### Instrução A
Segundo a fonte, qual é a formação de Ricardo Cavalcanti-Schiel?
### Instrução B
Prossiga com o texto sobre a entrevista de Ricardo Cavalcanti-Schiel a partir da última frase apresentada.

### Fonte
▬▬▬▬▬▬
Do falso bem-estar social lulista ao individualismo
predatório bolsonarista.
Entrevista especial com
Ricardo Cavalcanti-Schiel
Por: Patricia Facchin | 06 Novembro 2018
No texto
anterior do blog – “A luz, a sombra e o Brasil” – eu faço uma reflexão
filosófica sobre a conjuntura brasileira, a respeito da qual tinha feito, no
texto “As origens do nazismo tropical”, reflexões sociopolíticas mais rascantes. Minha ideia, no último ensaio, era a
de que nada é exatamente o “fim do mundo”, e de que nada é exatamente o começo
de uma “nova era”. Pois eis que encontro entrevista de Ricardo Cavalcanti-Schiel, cientista
social, mestre e doutor em Antropologia, em que ele defende que há mais
semelhanças entre a governança petista e o bolsonarismo do que supõe nosso vão
reducionismo. Vale muito a pena ler a entrevista, que eu apresento editada,
para facilitar a sua digestão.
NMM
Confira
a entrevista.
▬▬▬▬▬▬
### Linhas de dados

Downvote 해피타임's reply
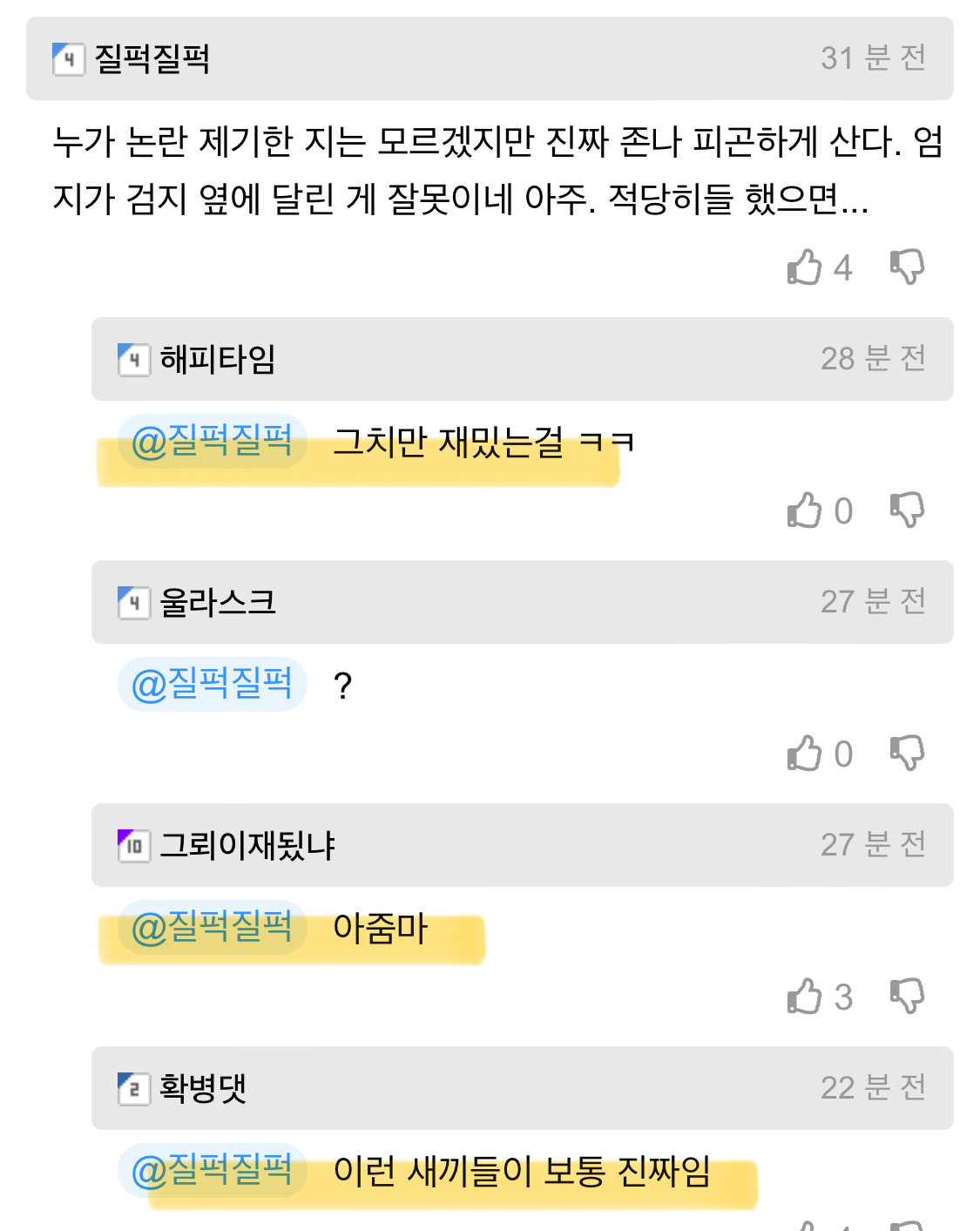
▬▬▬▬▬▬
### Resultado A
Ele é cientista social, mestre e doutor em Antropologia.

### Resultado B
IHU
On-Line - Qual sua avaliação do resultado das eleições presidenciais deste ano?
Ricardo
Cavalcanti-Schiel - No geral, o presidencialismo de coalizão
deve continuar, a troca conspícua e venal de favores continua garantida, e
a monarquia
judicial conservadora ainda está longe de estar sob ameaça. Muda-se
apenas um certo tom do estilo de governança. Estou falando de um regime de
persistente acanhamento da cidadania. Para a grande maioria da população brasileira,
em termos de direitos, já de antes de 1988 para hoje as mudanças foram
notavelmente circunscritas.
Gestão petista
A
narrativa de que os governos federais do PT possam ter representado um
interlúdio nesse cenário de acanhamento persistente da cidadania é fantasiosa. A experiência petista de governança apenas
deu uma tintura superficial aos fenômenos conformados pela velha e sempiterna lógica
do privilégio.
Todo o
período dos governos
petistas foi marcado pelo desinvestimento simbólico
do espaço público e
pelo ideal de saída dele pelos cidadãos: fazer um plano de saúde privado,
colocar os filhos numa escola particular, conseguir um financiamento para o
diploma universitário, ganhar uma quota universitária, comprar um carro para
poluir mais o mundo, inflar a bolha imobiliária em um espaço urbano vandalizado,
ao invés de irem a parques, bibliotecas, espaços de convivência coletiva,
lúdica e cultural... etc etc.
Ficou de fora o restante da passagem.